SDAA159 October 2025 XTR200
Additional circuitry, shown in Figure 2-4, is needed at the output of the XTR200 for compatibility with the M-CRPS standard. Diode D1 and op amp U3 form a clamp circuit which prevents the output voltage (after diode D2) from exceeding 3.3V. If the output voltage from the XTR200 is less than the clamp voltage at the non-inverting input of U3 (3.8V in the schematic), then the output of U3 saturates at the positive supply, reverse-biasing diode D1. However, if the output of the XTR200 exceeds the clamp voltage then the output of U3 goes low and sinks current through D1 to make the voltage at both the op amp's inputs equal. If using a Zener diode for the clamping function, select a low leakage type to avoid impacting the accuracy of the monitor current.
Diode D2 prevents reverse current flow back into the current monitoring circuitry if the circuit is unpowered. The M-CRPS standard defines a strict requirement of less than 500nA of leakage current into the Imon pin at 85⁰C and 12V. For this reason, both diode D1 and D2 are low-leakage types such as the BAS716. Diode leakage roughly doubles for every 10⁰C increase in temperature. Therefore, for the circuit to have <500nA of leakage at 85⁰C, there must be <7.8nA of leakage at 25⁰C.

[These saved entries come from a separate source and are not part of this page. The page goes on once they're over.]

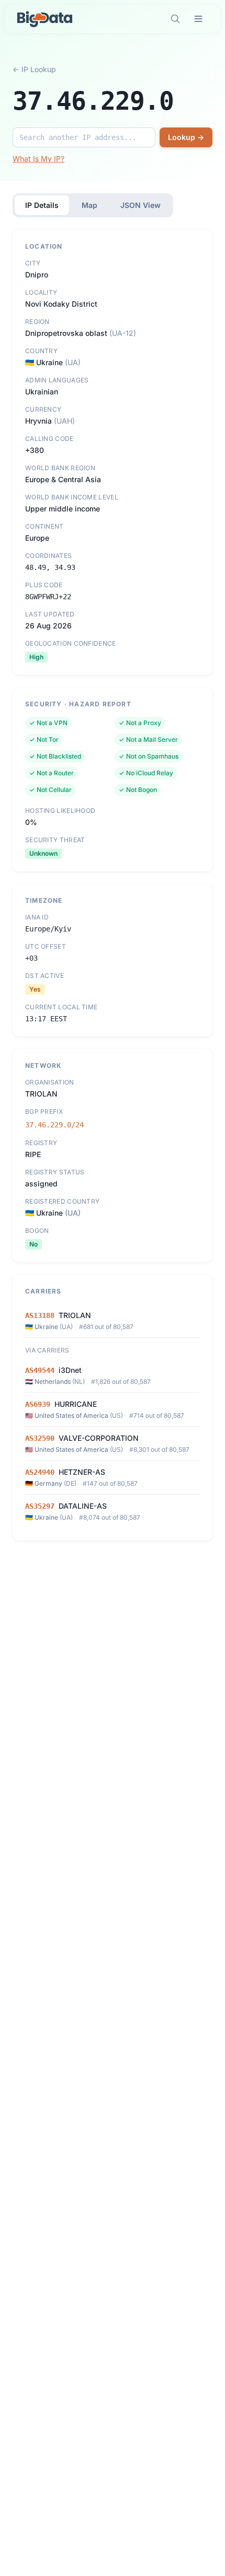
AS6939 (37, 1404)
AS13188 (39, 1315)
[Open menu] (198, 18)
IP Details (42, 205)
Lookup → (186, 137)
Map (89, 205)
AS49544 (39, 1370)
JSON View (140, 205)
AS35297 (39, 1506)
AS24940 (39, 1472)
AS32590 (39, 1438)
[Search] (175, 18)
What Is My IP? (38, 158)
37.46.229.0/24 (54, 1125)
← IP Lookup (34, 69)
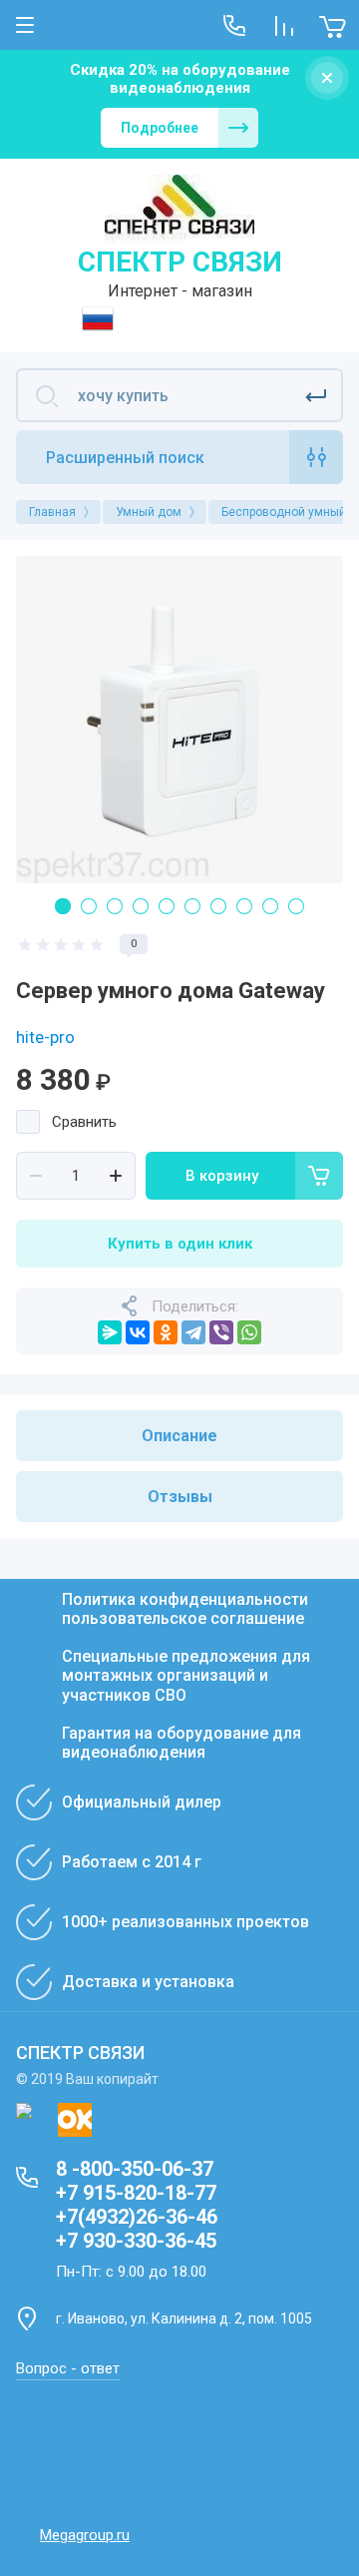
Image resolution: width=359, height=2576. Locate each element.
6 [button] (192, 906)
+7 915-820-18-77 (136, 2193)
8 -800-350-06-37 (134, 2169)
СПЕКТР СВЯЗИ (180, 262)
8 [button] (244, 906)
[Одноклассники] (166, 1332)
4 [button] (141, 906)
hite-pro (45, 1037)
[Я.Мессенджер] (110, 1332)
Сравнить (84, 1122)
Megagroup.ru (85, 2535)
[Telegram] (193, 1332)
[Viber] (221, 1332)
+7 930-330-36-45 (136, 2241)
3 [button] (115, 906)
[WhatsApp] (249, 1332)
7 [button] (218, 906)
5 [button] (167, 906)
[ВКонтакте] (138, 1332)
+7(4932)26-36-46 (136, 2217)
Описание (179, 1435)
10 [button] (296, 906)
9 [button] (270, 906)
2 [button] (89, 906)
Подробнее (159, 128)
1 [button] (63, 906)
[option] (179, 719)
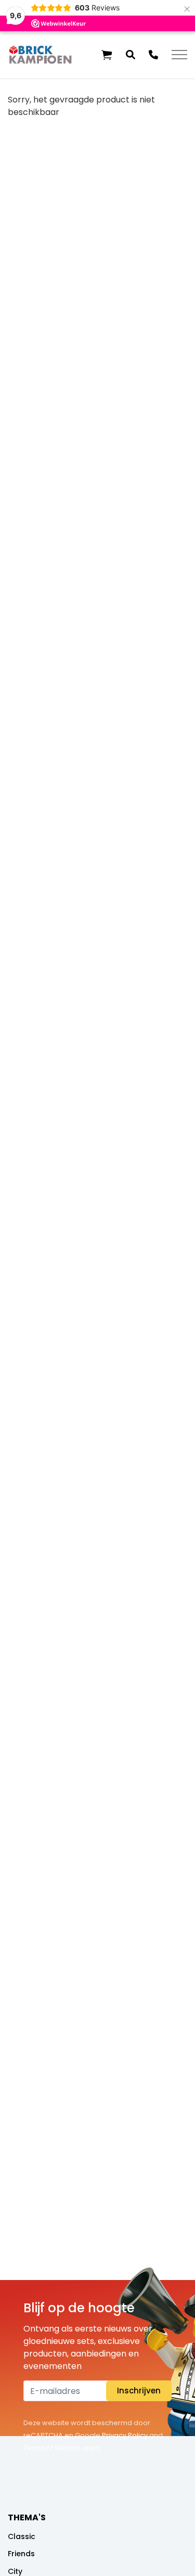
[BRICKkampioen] (40, 54)
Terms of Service (51, 2447)
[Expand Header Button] (179, 54)
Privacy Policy (125, 2435)
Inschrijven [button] (139, 2390)
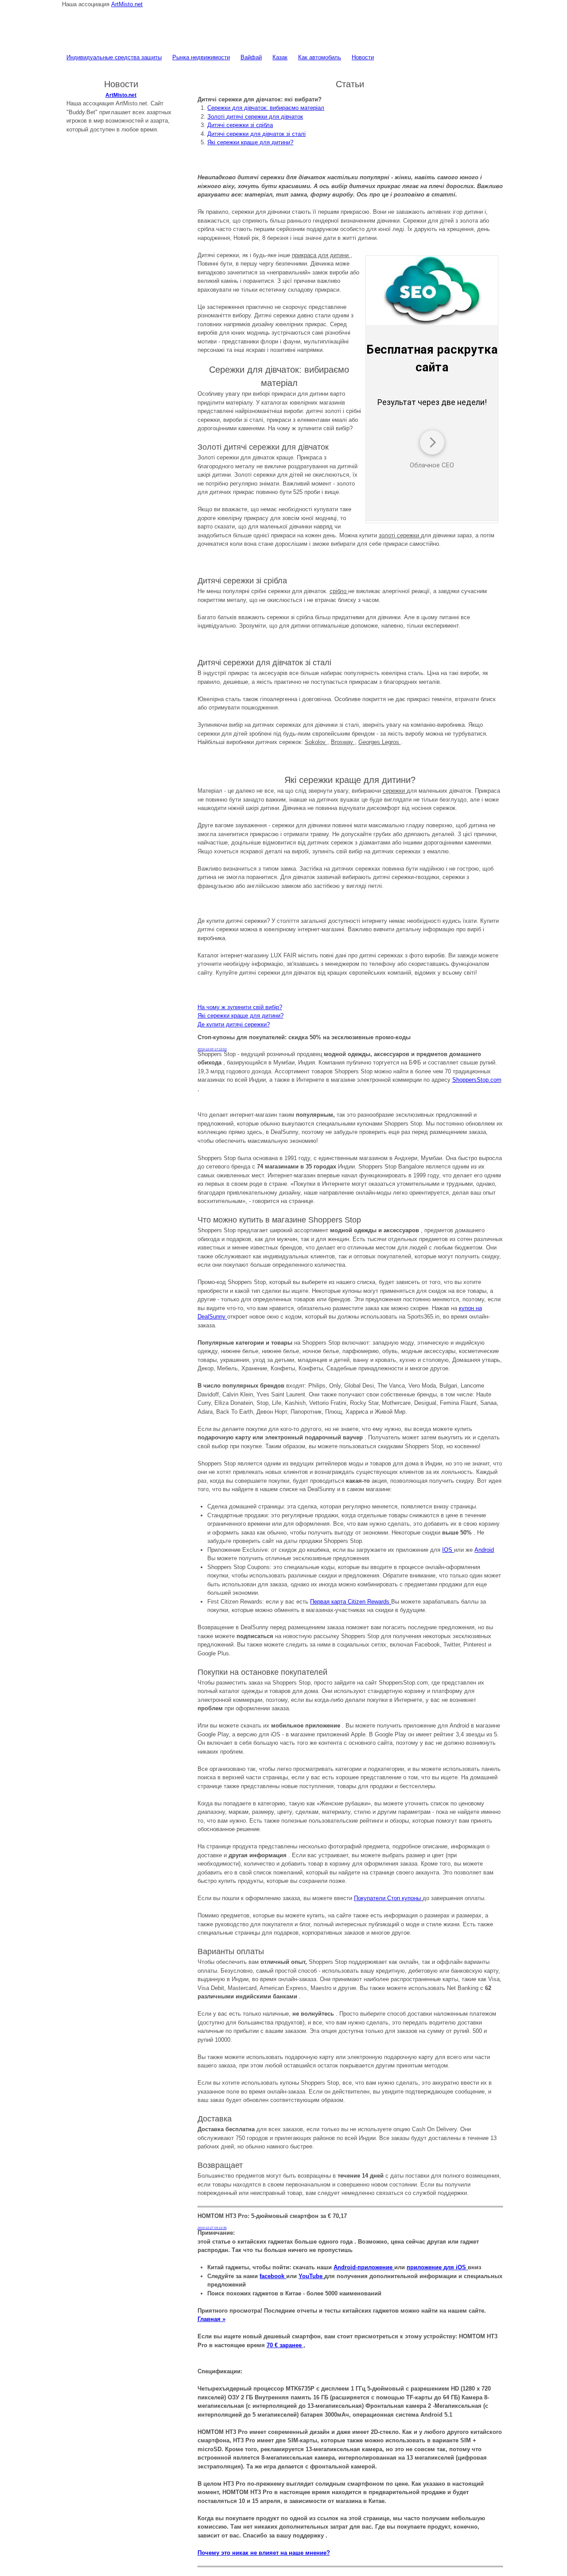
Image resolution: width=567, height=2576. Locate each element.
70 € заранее (285, 2345)
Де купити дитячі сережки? (234, 1024)
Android (484, 1549)
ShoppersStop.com (476, 1079)
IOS (448, 1549)
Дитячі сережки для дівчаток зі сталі (256, 134)
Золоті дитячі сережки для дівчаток (255, 116)
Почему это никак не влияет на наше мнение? (264, 2552)
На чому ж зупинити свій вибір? (240, 1007)
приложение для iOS (437, 2267)
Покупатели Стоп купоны (388, 1898)
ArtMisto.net (127, 4)
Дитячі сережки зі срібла (240, 125)
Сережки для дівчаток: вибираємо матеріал (265, 107)
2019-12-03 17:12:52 (212, 1049)
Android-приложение (364, 2267)
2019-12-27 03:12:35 (212, 2227)
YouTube (311, 2276)
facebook (273, 2276)
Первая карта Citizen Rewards (350, 1601)
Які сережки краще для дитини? (250, 142)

Transistor Q1 is PJFET which can be used to pull the Imon pin low to implement "presence" functionality. The M-CRPS standard recommends this additional circuitry on the output of the Imon pin to enable backwards compatibility with older systems. Because the leakage through Q1 directly contributes to the output leakage of the pin, a low-leakage PJFET, such as the MMBFJ177 must be used for this functionality. The off-state leakage of a typical NMOS transistor is too high to meet the standard requirements.